= Georgia Purdom =

American biologist

Georgia Purdom (née Hickman; born 1972) is an American biologist and Young Earth creationist. She is the director of Educational Content at Answers in Genesis.

==Early life==
Purdom was born in 1972, and grew up near Columbus, Ohio in what she described as a "very strong Christian home". She attended a Nazarene church.

==Education and career==
Purdom studied at Cedarville University, graduating in 1994, before going on to get a PhD in molecular genetics from Ohio State University. She was an associate professor of biology at Mount Vernon Nazarene University before joining Answers in Genesis. She received the Alumna of the Year award from Cedarville in 2015.

==Views==
Purdom believes that whether one holds a "biblical versus secular" worldview determines how one interprets scientific data. She also believes that "available evidence supports and confirms biblical creation."

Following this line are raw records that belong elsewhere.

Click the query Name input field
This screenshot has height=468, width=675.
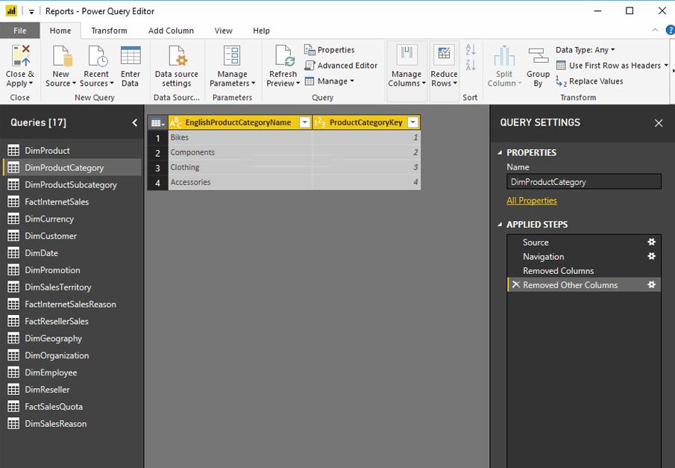point(583,181)
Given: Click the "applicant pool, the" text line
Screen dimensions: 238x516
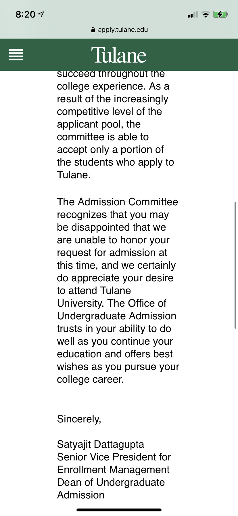Looking at the screenshot, I should 99,124.
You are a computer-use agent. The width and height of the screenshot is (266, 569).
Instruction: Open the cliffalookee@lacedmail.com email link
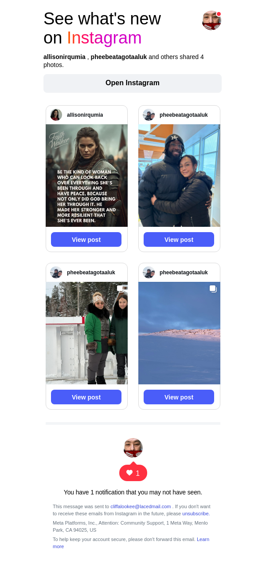141,506
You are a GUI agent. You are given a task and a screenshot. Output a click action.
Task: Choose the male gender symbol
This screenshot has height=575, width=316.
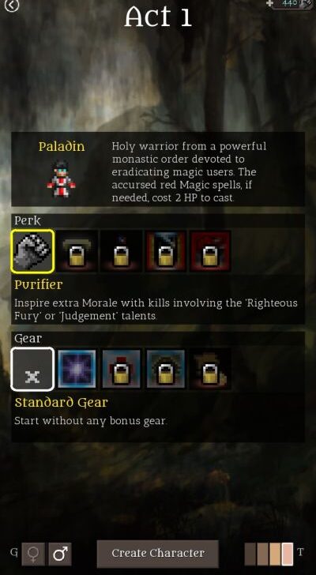point(60,554)
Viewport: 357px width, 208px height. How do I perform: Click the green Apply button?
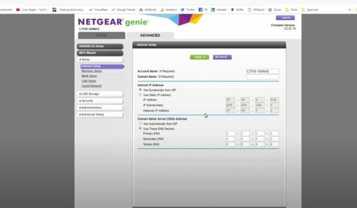tap(199, 57)
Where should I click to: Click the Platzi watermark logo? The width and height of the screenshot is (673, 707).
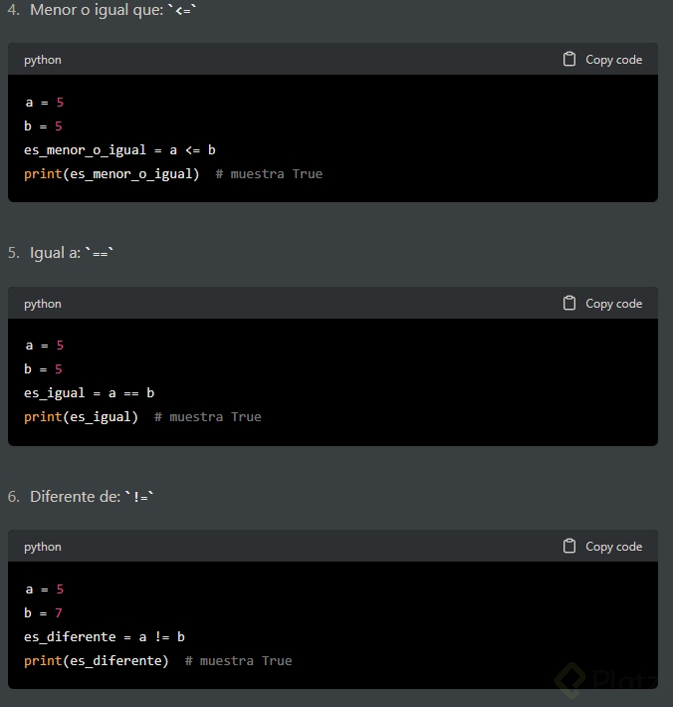(x=605, y=679)
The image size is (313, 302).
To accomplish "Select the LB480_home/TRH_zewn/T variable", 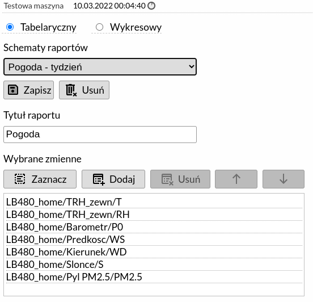I will click(x=154, y=202).
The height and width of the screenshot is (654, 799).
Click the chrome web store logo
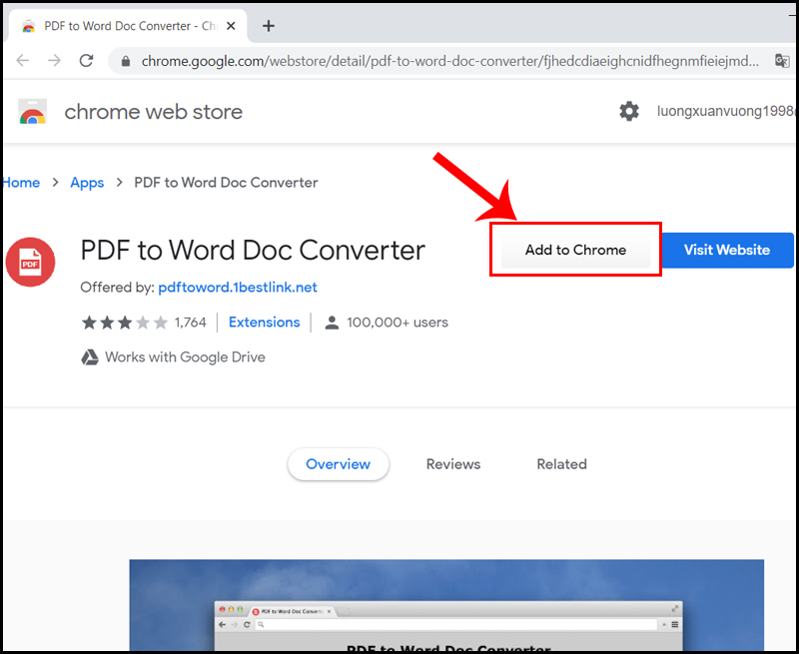click(x=32, y=111)
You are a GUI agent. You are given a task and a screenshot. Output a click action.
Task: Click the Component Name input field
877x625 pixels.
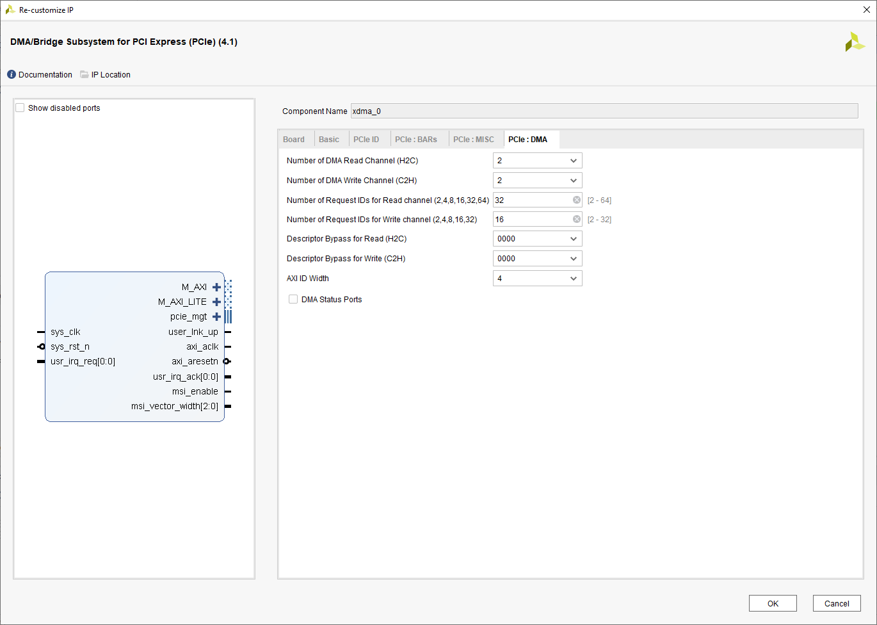click(x=604, y=111)
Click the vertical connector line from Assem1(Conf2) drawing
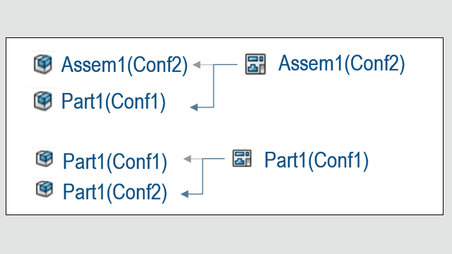 click(213, 86)
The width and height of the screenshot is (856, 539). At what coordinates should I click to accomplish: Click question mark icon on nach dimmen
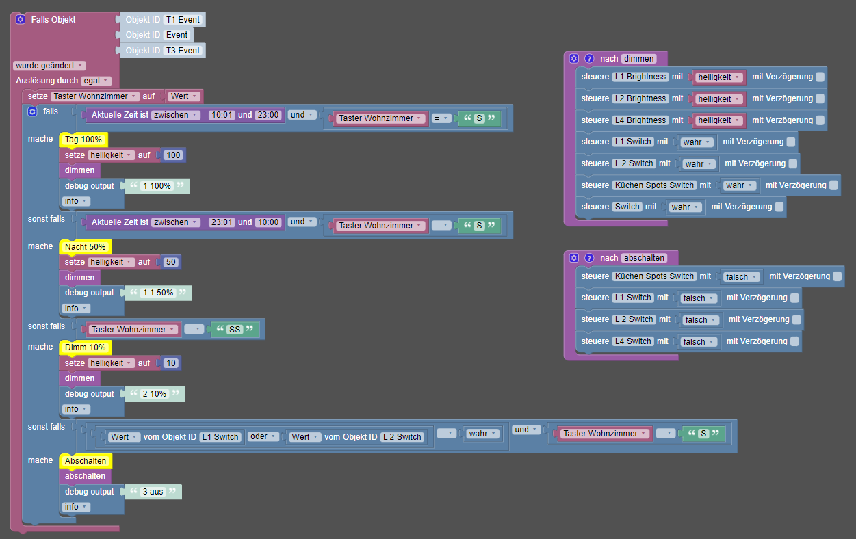589,59
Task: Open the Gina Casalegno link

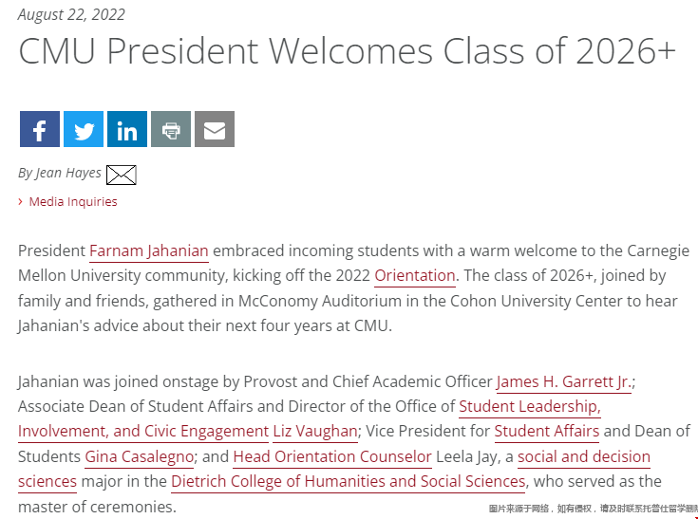Action: click(x=139, y=456)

She is the editor of Galapagos Islands: A Different View (2013) which presents a "Bible-based analysis of the islands." Purdom claims that the Galápagos Islands were formed after the Genesis Flood.

Purdom distinguishes her creationist views with that of intelligent design, which she does not regard as Christian.

Purdom claimed that "mutations don’t cause the gain of novel traits—the gain of genetic information—necessary to change from one kind of organism into another" without providing any evidence for that claim. In fact, there are numerous studies demonstrating exactly such changes, especially supported by phylogenetic studies and genome analyses. For instance, novel morphological features are easily selected for in dog breeding and their genetic basis has been well documented. Many other examples are documented in studies on macro-evolution.

== Scientific work ==
Purdom has published two studies that are indexed in Pubmed, all of which apparently resulted from her thesis work at Ohio State University. All three investigate the role of microphthalmia transcription factor (MITF), a protein that regulates gene expression during osteoclast differentiation. None of this work is directly related to evolutionary biology, although the studies show that they are fully compatible with the evolution of gene regulatory networks.